A fresh install of Ubuntu Server 13.10 (x64) is having problems booting from its root volume located in md+lvm. I've kludged a solution for now, but I'd like to understand more about what's going on and what better solutions there might be.
Since the objective of this machine is to experiment with Xen (to get a better understanding of commercial VM hosting), the machine is assembled from parts I have to hand, specifically: a Q6600 + Asus P5QL Pro, 1 TB and 500 GB SATA discs (though the 500 GB disc is still in use elsewhere, it will be added later.)
The 1TB disc has three partitions: sda1 is an equal size to sdb1 on the 500 GB disc, sda2 is swap, and the balance in sda3. md0 is a RAID1 volume[1] made up of sda1+sdb1, and is the one PV available to LVM.
Ubuntu is installed in two LVs (dom0_root and dom0_homes) in this VG (vg_mir), and /boot lives in dom0_root.

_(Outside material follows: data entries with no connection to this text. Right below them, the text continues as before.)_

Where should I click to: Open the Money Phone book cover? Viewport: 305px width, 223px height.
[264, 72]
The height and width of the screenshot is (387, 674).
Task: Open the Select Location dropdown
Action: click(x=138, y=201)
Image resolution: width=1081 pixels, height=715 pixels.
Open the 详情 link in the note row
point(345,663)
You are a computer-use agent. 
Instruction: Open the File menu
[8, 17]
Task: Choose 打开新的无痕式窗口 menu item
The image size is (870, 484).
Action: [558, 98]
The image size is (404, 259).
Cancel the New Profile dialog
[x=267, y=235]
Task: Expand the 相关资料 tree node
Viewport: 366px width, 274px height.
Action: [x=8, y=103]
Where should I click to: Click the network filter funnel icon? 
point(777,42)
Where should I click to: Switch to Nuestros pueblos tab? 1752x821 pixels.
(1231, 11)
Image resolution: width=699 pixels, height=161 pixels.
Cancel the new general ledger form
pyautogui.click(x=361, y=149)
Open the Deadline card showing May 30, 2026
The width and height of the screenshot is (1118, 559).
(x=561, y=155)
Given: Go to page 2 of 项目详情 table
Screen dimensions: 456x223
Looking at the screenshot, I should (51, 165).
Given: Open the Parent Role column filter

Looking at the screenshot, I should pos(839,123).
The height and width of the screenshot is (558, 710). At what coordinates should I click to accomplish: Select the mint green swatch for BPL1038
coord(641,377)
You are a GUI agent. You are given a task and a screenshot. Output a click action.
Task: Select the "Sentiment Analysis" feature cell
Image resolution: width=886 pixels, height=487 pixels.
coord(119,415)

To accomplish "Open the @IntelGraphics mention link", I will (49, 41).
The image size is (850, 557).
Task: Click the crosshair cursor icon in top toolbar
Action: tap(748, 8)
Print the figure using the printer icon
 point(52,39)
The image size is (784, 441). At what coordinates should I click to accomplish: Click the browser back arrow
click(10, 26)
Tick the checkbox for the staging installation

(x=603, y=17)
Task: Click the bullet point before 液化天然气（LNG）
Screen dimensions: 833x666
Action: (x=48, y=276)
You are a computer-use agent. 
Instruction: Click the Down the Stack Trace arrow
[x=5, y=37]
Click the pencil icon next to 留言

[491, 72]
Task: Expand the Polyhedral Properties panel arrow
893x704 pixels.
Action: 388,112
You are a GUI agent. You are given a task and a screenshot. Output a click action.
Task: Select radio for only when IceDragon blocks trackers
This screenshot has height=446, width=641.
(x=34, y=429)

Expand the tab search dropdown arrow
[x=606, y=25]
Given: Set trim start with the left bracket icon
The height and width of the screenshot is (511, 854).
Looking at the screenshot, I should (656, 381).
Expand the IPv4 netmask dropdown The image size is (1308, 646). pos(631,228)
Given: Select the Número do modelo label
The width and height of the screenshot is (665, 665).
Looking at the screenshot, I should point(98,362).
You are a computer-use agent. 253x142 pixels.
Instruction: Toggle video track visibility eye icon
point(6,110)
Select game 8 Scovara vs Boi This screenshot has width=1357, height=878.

The specific problem manifests with the following messages, immediately after the discs have initialised:
kernel: [ 3.003506] md: bind<sda1>
kernel: [ 3.007705] md/raid1:md0: active with 1 out of 1 mirrors
kernel: [ 3.007768] md0: detected capacity change from 0 to 499972440064
kernel: [ 3.047284] md0: unknown partition table
kernel: [ 3.124709] device-mapper: table: 252:0: linear: dm-linear: Device lookup failed
kernel: [ 3.124759] device-mapper: ioctl: error adding target to table
kernel: [ 3.125156] device-mapper: table: 252:1: linear: dm-linear: Device lookup failed
kernel: [ 3.125196] device-mapper: ioctl: error adding target to table
After a pause, it gives up and drops to an initramfs shell. Issuing the command lvm vgchange -ay
successfully initialises LVM, /dev/mapper is populated as expected, and the system boots normally after a ^D.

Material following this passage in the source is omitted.